I have a problem where I have a matrix $\bf{A}$ which is non-square, I compute the cross product ($\bf{B} = \bf{A}^T * \bf{A}$), and then invert the symmetric matrix $\bf{B}$ to get $\bf{B}^{-1}$. Then $\bf{A}$ is updated by having the first row removed and a new final row added. This has to be done many times, so I am wondering whether I have missed something about how to compute $\bf{B}^{-1}$ directly from knowing the new row in $\bf{A}$. Thanks in advance.

Answer 1

Assume that $A\in{\mathbb R}^{m\times n}$ for $n<m$, and that $B = A^TA$ is invertible.

Let {$e_k$} be the standard base vectors for ${\mathbb R}^m$, and define the upshift matrix $$\eqalign{ &U = [\,e_m\,\,e_1\,\,e_2 \ldots e_{m-1}\,] \cr &U^{-1} = U^T \cr }$$ The product $(UA)$ shifts the rows of $A$ upward and moves the first row to the last row.
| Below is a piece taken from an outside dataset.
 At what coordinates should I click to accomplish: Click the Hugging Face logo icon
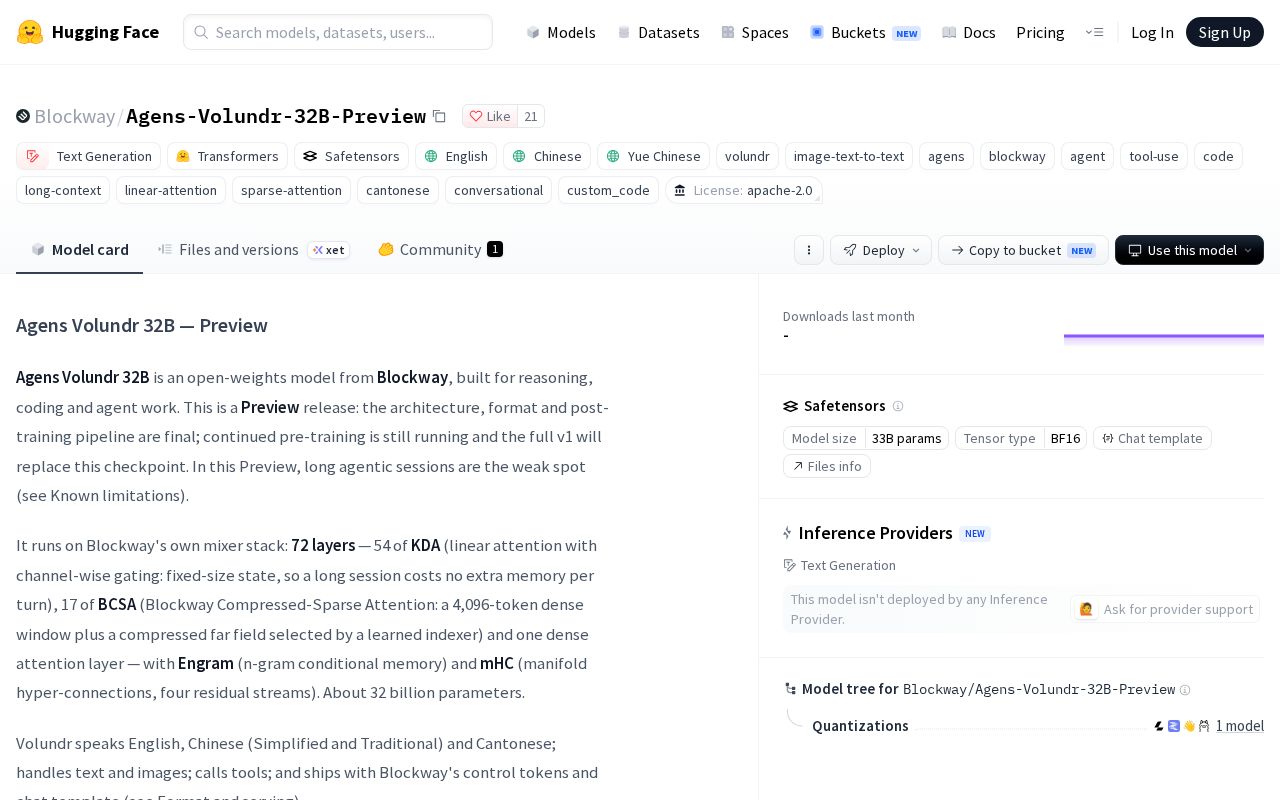pos(30,32)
The first row of $A$ is given (as a column vector) by: $\,\,a=A^Te_1$
The replacement row is given by the (column) vector: $\,\,v$
Their difference is the vector: $\,\,w = (v-a)$
The updated $A$ matrix is: $\,\,Z = UA + e_mw^T$

Let $Y$ denote the updated $B$ matrix, which can be calculated as $$\eqalign{ Y &= Z^TZ \cr &= A^TU^TUA + A^TU^Te_mw^T + we_m^TUA + we_m^Te_mw^T \cr &= A^TA + A^Te_1w^T + we_1^TA + ww^T \cr &= B + aw^T + wa^T + ww^T \cr &= B + vw^T + wa^T \cr }$$ To calculate the inverse of $Y\,$ apply the Sherman-Morrison formula to the following sequence of matrices $$\eqalign{ X &= B + vw^T \cr Y &= X + wa^T \cr }$$ which will look something like this $$\eqalign{ X^{-1} &= B^{-1} - \tfrac{B^{-1}vw^TB^{-1}}{1+w^TB^{-1}v} \cr Y^{-1} &= X^{-1} - \tfrac{X^{-1}wa^TX^{-1}}{1+a^TX^{-1}w} \cr }$$